A loyal blog reader and local mama sent me some info the other day about “giftedness” in children. It seems that, from everything I’ve written about DD, she may be “gifted”. While I abhor labels for children, what intrigues me about this is the special social challenges that some gifted children face. As you know, DD has her share of challenges in this regard, and I’ve noted on many occasions that she doesn’t seem all that interested in “running with the crowd” when it comes to play. I don’t mean that in a peer pressure way, I mean picture a gang of kids laughing and running around together – it’s like a magnet for other kids to join in. But not DD. She’d much rather stay absorbed in whatever she’s doing, like reading a book most likely. I don’t think this is a “problem” but I feel it would help me be a better parent to her if I could understand this better.
As far as the “academic” stuff goes, I honestly never thought of her as gifted because she is so like me and DH at that age. We were both early readers, both loved books, both learned things quickly and I, at least, took great interest in science and nature. To me she is just behaving the way one would expect given her parents’ proclivities.

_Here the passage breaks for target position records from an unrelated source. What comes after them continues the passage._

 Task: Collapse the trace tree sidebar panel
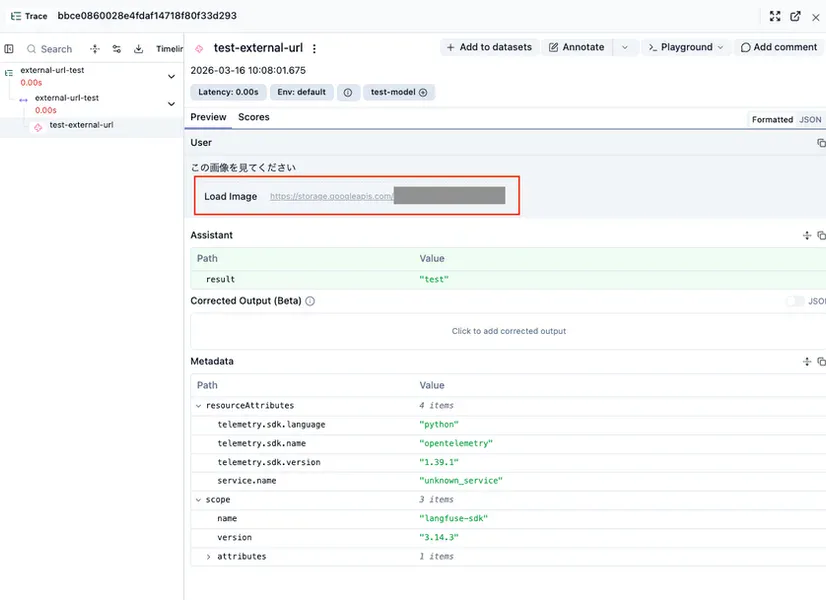tap(9, 48)
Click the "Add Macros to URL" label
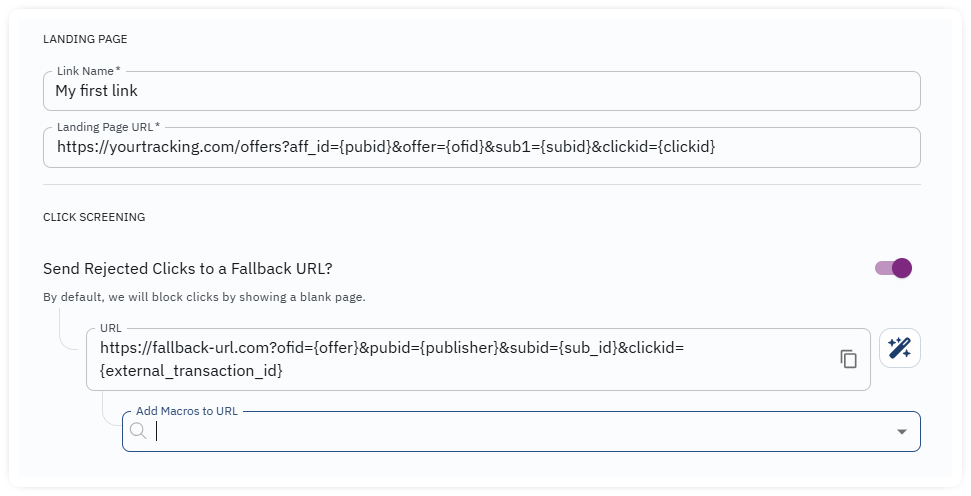This screenshot has height=496, width=971. pos(187,411)
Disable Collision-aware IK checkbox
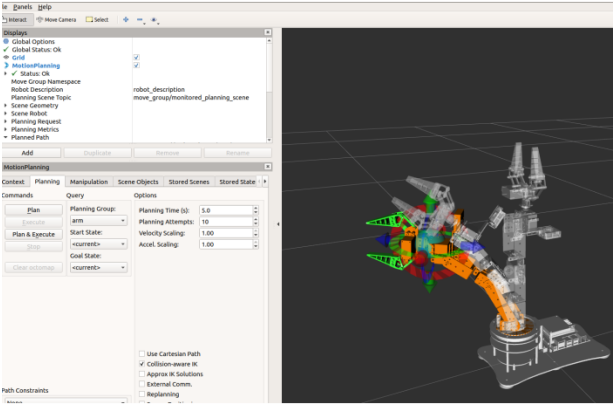Screen dimensions: 613x404 (x=140, y=364)
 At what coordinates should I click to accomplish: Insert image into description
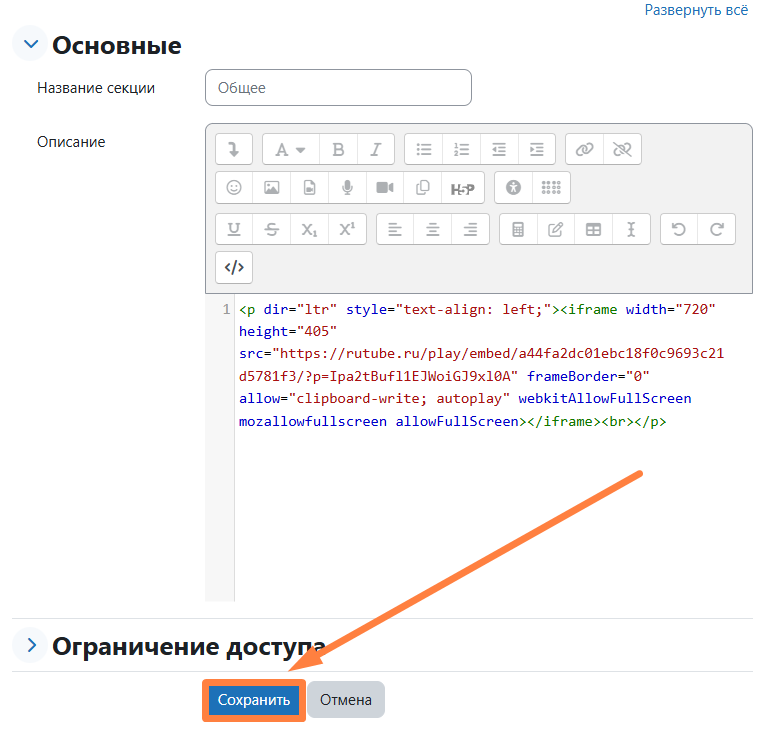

Anyways, a big thank you to N. for suggesting I take a closer look at this. Anything that helps me to understand DD’s needs is welcome. Fortunately it seems that whether or not she is “gifted” doesn’t matter that much because we are homelearning. In fact, from the websites I’ve looked at so far, this appears to be the biggest challenge for parnts of gifted kids: dealing with the school system. But if I can get a window into her social needs that would be great. I mean, if she is truly happier hanging with adults and not that intrested in hanging with groups of kids that is *fine* by me. I just want her to be happy. If she does yearn to hang with them but has difficulties figuring out how, then I want to help her. And somehow, reading that “bossiness”, which is a reflection of leadrship abilitis and a desire to maintain order and control in her world, is a common trait in gifted children makes me feel more tolerant of it, silly as that may be.